Entretien avec Jean-Paul Rouve
Comment avez-vous accueilli la proposition de Vanessa Filho d’incarner Gabriel Matzneff à l’écran ?
J’avais été bouleversé par le récit de Vanessa Springora, que j’avais trouvé fin, intelligent, jamais manichéen, et éclairant sur la mécanique d’emprise. Je ne connaissais pas Matzneff avant de lire ce texte, et lorsqu’on m’a appelé pour l’interpréter, j’ai été immédiatement intéressé. C’est un peu comme lorsqu’on vous propose de jouer Richard III ! J’ai donc dévoré le scénario de Vanessa Filho, que j’ai trouvé très fidèle à l’esprit du livre. Cela m’a rendu curieux : j’avais envie d’essayer de comprendre qui était cet homme.
Entretien avec Vanessa Filho
Comment vit-on trois ans durant avec cette histoire, en se documentant autant, en infiltrant presque la psyché de ses protagonistes ?
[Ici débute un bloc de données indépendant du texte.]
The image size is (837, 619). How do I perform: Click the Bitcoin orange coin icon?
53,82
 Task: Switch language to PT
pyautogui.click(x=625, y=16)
J’ai découvert l’emprise au plus profond et j’ai vécu avec cette douleur. Plus j’avançais dansson écriture, plus ce film me devenait nécessaire, viscéral, plus il m’habitait. Avant de me lancer dans l’écriture, il me fallait connaître le personnage, l’auteur et l’époque. J’ai commencé par lire ses livres, donc ses romans, ses essais, ses journaux intimes aujourd’hui introuvables, sur lesquels il a fondé sa réputation, et dans lesquels il ne cesse pourtant de se répéter, à la manière d’un adolescent, signant son narcissisme, son empathie inexistante, sinon à son égard, sa profonde autosatisfaction, et une vaste culture souvent brillamment évoquée, commentée, et toujours mise à son propre service. Il s’y vante de ses conquêtes et j’ai découvert le prédateur, la régularité de son mode opératoire, ses victimes, ses complices... J’ai aussi regardé, écouté beaucoup d’interviews. J’ai appris à connaître sa rhétorique, le jeu de ses répétitions, cette manière aristocratique de s’exprimer, cette faculté de mêler termes savants et rares à un langage familier, qui manifestement amusait et séduisait son auditoire. Personne n'est invulnérable face à la manipulation. Nous sommes tous de potentielles proies et victimes, pour peu que certains moments de nos vies, certaines situations affaiblissent nos protections, nos capacités à raisonner, à choisir, à résister.